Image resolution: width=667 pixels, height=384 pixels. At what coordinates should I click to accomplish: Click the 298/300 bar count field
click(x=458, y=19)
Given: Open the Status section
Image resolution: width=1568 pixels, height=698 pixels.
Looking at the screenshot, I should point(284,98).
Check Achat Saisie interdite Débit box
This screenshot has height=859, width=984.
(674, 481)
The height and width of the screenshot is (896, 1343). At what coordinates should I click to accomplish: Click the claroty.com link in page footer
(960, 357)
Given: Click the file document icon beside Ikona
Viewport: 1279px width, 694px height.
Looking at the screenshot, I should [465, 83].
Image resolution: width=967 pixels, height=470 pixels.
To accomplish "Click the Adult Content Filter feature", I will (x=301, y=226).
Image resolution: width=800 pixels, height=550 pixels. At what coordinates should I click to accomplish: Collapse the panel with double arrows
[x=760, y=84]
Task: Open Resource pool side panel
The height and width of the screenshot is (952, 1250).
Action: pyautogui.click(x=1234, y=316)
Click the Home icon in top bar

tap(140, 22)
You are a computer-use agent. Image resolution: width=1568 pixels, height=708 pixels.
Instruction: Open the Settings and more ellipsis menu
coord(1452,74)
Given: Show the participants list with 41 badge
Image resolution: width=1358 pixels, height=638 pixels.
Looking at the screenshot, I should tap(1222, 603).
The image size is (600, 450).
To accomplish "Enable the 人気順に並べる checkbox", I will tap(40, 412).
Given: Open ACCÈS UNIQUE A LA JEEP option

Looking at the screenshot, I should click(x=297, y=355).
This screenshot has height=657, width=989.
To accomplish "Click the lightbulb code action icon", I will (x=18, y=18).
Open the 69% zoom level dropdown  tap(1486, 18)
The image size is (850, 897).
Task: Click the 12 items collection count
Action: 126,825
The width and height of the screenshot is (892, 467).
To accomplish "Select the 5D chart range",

────────────────

— Brief —
A verbatim copy of all the records is to be produced.

— Answer space —
Image resolution: width=667 pixels, height=384 pixels. At what coordinates should I click to accomplish: Click the 298/300 bar count field
click(x=458, y=19)
Given: Open the Status section
Image resolution: width=1568 pixels, height=698 pixels.
Looking at the screenshot, I should point(284,98).
Check Achat Saisie interdite Débit box
This screenshot has height=859, width=984.
(674, 481)
The height and width of the screenshot is (896, 1343). At what coordinates should I click to accomplish: Click the claroty.com link in page footer
(960, 357)
Given: Click the file document icon beside Ikona
Viewport: 1279px width, 694px height.
Looking at the screenshot, I should [465, 83].
Image resolution: width=967 pixels, height=470 pixels.
To accomplish "Click the Adult Content Filter feature", I will (x=301, y=226).
Image resolution: width=800 pixels, height=550 pixels. At what coordinates should I click to accomplish: Collapse the panel with double arrows
[x=760, y=84]
Task: Open Resource pool side panel
The height and width of the screenshot is (952, 1250).
Action: pyautogui.click(x=1234, y=316)
Click the Home icon in top bar

tap(140, 22)
You are a computer-use agent. Image resolution: width=1568 pixels, height=708 pixels.
Instruction: Open the Settings and more ellipsis menu
coord(1452,74)
Given: Show the participants list with 41 badge
Image resolution: width=1358 pixels, height=638 pixels.
Looking at the screenshot, I should tap(1222, 603).
The image size is (600, 450).
To accomplish "Enable the 人気順に並べる checkbox", I will tap(40, 412).
Given: Open ACCÈS UNIQUE A LA JEEP option

Looking at the screenshot, I should click(x=297, y=355).
This screenshot has height=657, width=989.
To accomplish "Click the lightbulb code action icon", I will (x=18, y=18).
Open the 69% zoom level dropdown  tap(1486, 18)
The image size is (850, 897).
Task: Click the 12 items collection count
Action: 126,825
The width and height of the screenshot is (892, 467).
To accomplish "Select the 5D chart range",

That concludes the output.